• Directions:
A. From the article about Graham's Ice Cream, write out the passage that starts at "We have 43 different" and ends after "to be wary.".
B. According to the article about Graham's Ice Cream, which ice cream flavor did Camilla have?
C. Write what comes next in the article about Graham's Ice Cream, picking up after its last sentence.

*** Document passage Section Begins ***

We have done alcohol infused ice cream but you're only allowed one per cent in them - no fun!

The secret to a good ice cream business is consistency. We're spoiled in Northern Ireland with the very high standard of ice cream and we're very lucky to have the Ballyrashane creamery beside us.

But anyone starting out in this business must know that it's hard work - and there are no ice cream makers on the Sunday Times Rich List."

‘I’m up at 4am to get ready... I hope that one of our sons will carry on family business’

Rosetta Lynton with vanilla and black vanilla ice cream at Graham’s in Dromore

Graham's Ice Cream got the royal seal of approval in May when Prince Charles and wife Camilla, the Duchess of Cornwall, sampled their homemade produce at their shop in Dromore. The family business was established in Rathfriland in 1976 and they have other branches in Newcastle and Kilkeel. Rosetta Lynton, nee Graham, who runs the Dromore shop with her husband, David, says:

The royals were lovely when we met them in May. Prince Charles was away looking at tractors, so Camilla had her salted caramel ice cream. When he came by, he asked to taste it and we gave them a tub to take away. They're easy to talk to, polite and pleasant.

Prince Charles sampled the vanilla and asked about the history of our ice cream. We hadn't time to tell him the whole story, but it all began when my father, Robert, was a breadman. He was made redundant from Mother's Pride and bought what was Havern's in Rathfriland in 1976. The secret ice cream recipe came with the shop - it came from a Havern nurse who got it from an Italian solider during the Second World War.

We lived over the shop - there were seven of us including our parents, and that was one of the reasons the Haverns sold to us. They wanted the shop to continue as a family-run business. We children were very excited as we always called to the shop every Sunday after church, which many still do, or on a Saturday evening for a treat. I'm sure we all put on weight!

Dad set up in Newcastle as well, and then Dromore. He's 80 next year but still goes around the shops doing samples, to make sure the ice cream is still being done the way it always was. It is never frozen - we make it fresh every day with cream from a local dairy in an old-fashioned mixer.

We're not allowed to buy direct from the farmer due to EU regulations. Years ago, we got it straight from the cows, with the cream on top of it, and pasteurised it ourselves.

There was nothing like it. If Brexit goes through and they drop the rule, we'll go back to that.

The mixture is boiled and left to cool down. It's hard work and you have to take your time. This time last year, my husband had only two days off in two months. This year hasn't been as busy, but we have very loyal customers.

Vanilla is still our number one flavour, followed by honeycomb and salted caramel - that started as a trend a couple of years ago.

I make it myself and it's been very popular since Camilla had it.

We have 43 different flavours but there's only so much we can display on the cabinet. Raspberry ruffle, Bounty, Kinder Bueno and banoffee are popular, and 99s, of course.

Rosetta Lynton with staff Hayley Graham and Jackie McKnight

The black vanilla would be one of the more unusual ones - it's sweeter than plain vanilla.

We can't do anything for the lactose-intolerant because we make our ice cream in the old-fashioned way.

We're very aware of allergies and we keep a book of ingredients for customers when they're ordering. Peanut butter is quite popular but we have to be wary.

*** Document passage Section Ends ***
*** Provided information Section Begins ***

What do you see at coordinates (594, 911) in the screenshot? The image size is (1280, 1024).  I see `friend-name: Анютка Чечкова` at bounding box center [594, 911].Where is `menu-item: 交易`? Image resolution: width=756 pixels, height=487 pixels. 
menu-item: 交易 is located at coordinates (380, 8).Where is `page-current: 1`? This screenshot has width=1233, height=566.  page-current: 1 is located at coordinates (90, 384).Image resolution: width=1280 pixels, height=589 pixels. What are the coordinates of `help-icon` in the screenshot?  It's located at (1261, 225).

*** Provided information Section Ends ***
*** Provided information Section Begins ***

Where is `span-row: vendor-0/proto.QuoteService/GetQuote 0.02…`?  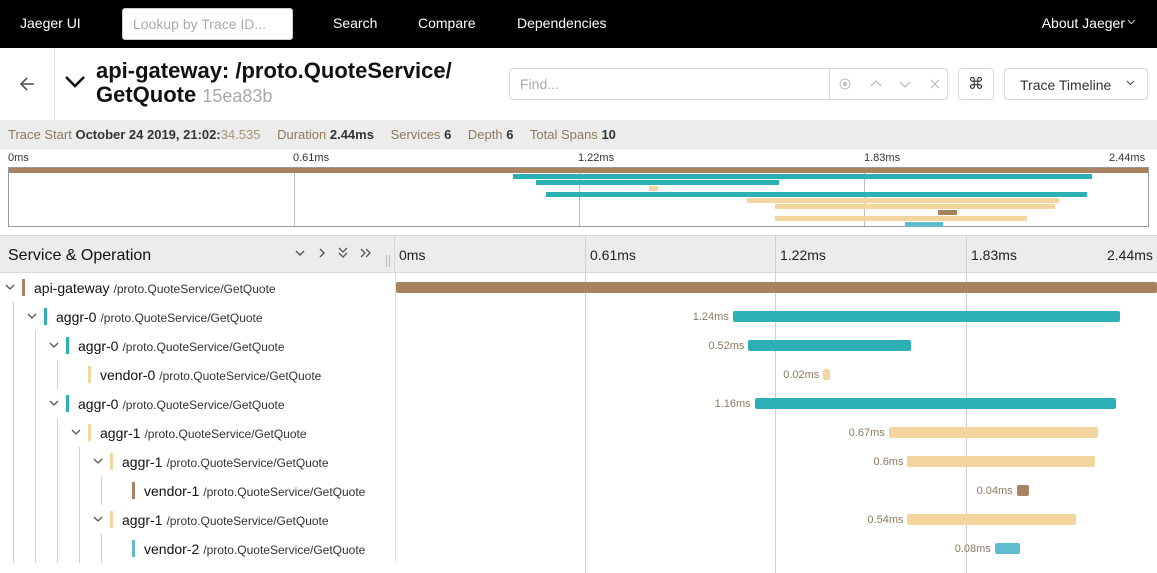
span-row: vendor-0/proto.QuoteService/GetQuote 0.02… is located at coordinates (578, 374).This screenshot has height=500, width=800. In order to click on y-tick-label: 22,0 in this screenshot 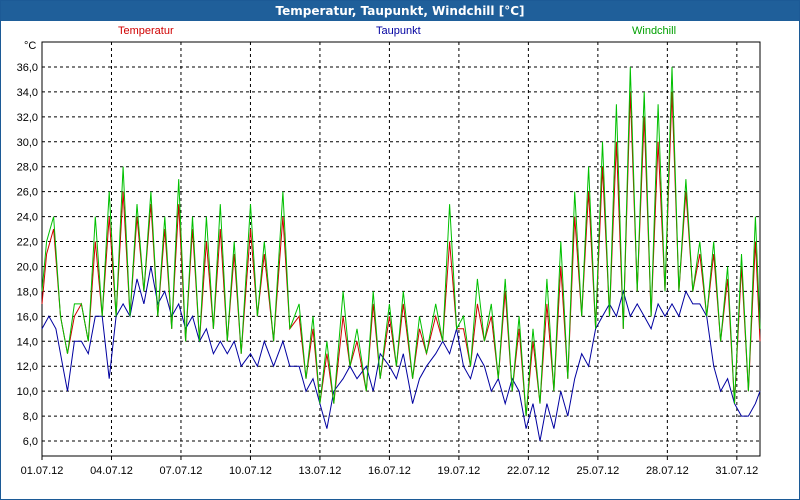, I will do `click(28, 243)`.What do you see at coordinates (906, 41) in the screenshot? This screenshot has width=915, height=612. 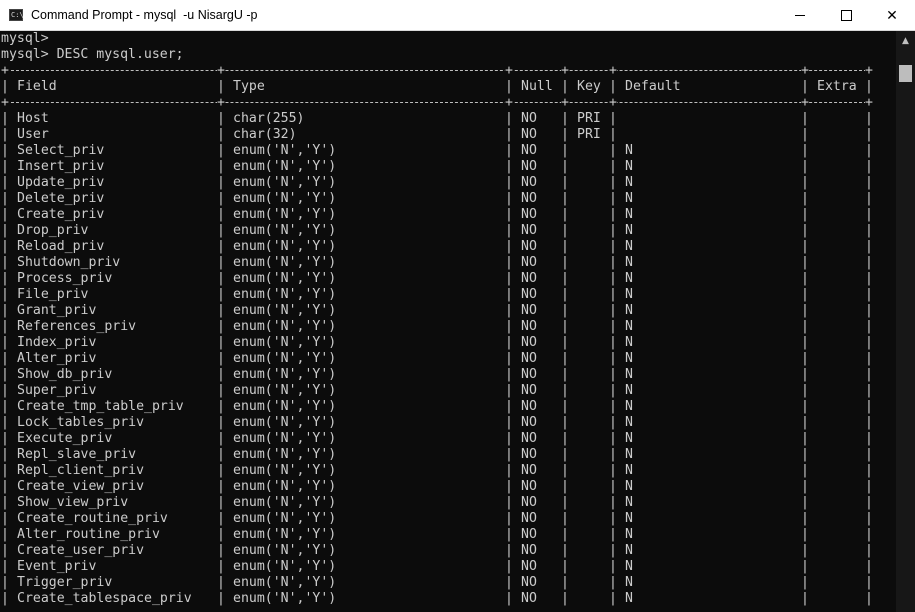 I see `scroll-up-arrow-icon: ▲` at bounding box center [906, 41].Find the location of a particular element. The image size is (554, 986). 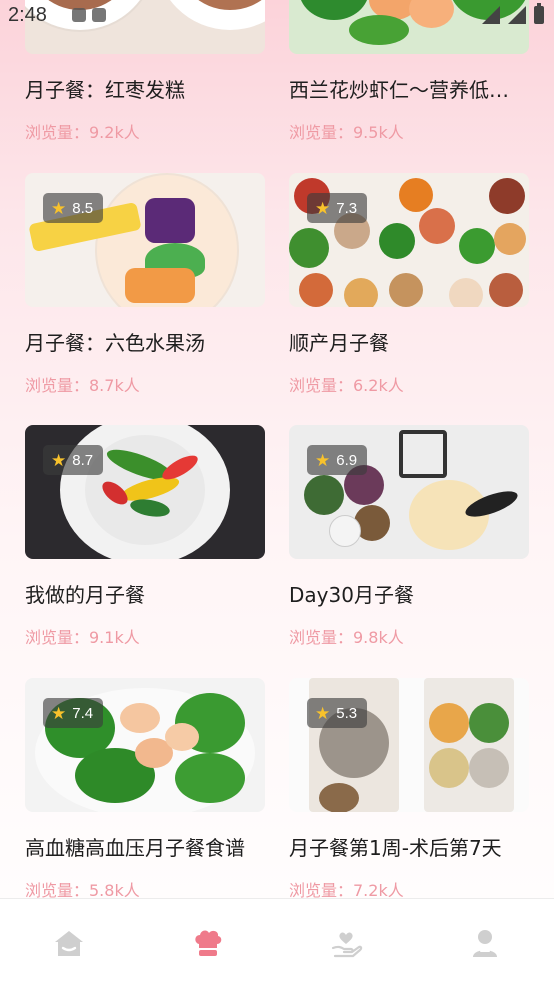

*** Provided information Section Ends ***

• Answers provided:
A.
We have 43 different flavours but there's only so much we can display on the cabinet. Raspberry ruffle, Bounty, Kinder Bueno and banoffee are popular, and 99s, of course.

Rosetta Lynton with staff Hayley Graham and Jackie McKnight

The black vanilla would be one of the more unusual ones - it's sweeter than plain vanilla.

We can't do anything for the lactose-intolerant because we make our ice cream in the old-fashioned way.

We're very aware of allergies and we keep a book of ingredients for customers when they're ordering. Peanut butter is quite popular but we have to be wary.

B. Salted caramel.

C.
A while back, we started a Creme Egg flavour for Easter but it went so well, we do it all-year-round now. My favourite is vanilla - good homemade vanilla is hard to beat.

We also do ice cream carts for weddings. We had two last week.

I'm up at 4am every other morning to have everything ready to open the Dromore shop at 6am. We're a newsagent and sweet shop, too. I finish between 2pm and 4pm.

I've two sons and I'd like to think one of them will take over the business and carry on the family name. The 27-year-old is settled in Cork but the 24-year-old - who's travelling in Canada at the minute - wants to come home. We live in hope!

‘Colin Farrell and his son visited... they saw the cows being milked from a viewing gallery’

Gareth Grey with a selection of Tickety Moo ice creams

Tickety Moo ice cream is made at the Grey family Oghill farm near Irvinestown in Enniskillen, using fresh milk from their Jersey herd. Gareth Grey and his brother-in-law Steve Giles set up a farm shop to sell the product 14 years ago and went on to open The Barn in Enniskillen. They also have a small shop in Rossnowlagh, where Gareth and his wife, former Miss Northern Ireland Judith Wilson, and their three children have a caravan. Gareth says:

We've had quite a quite a few celebrity visitors over the years for an actual working farm. I remember getting a call from the Erne Golf resort hotel saying to expect a VIP and his family down. So, we waited around and Colin Farrell appeared with one of his sons.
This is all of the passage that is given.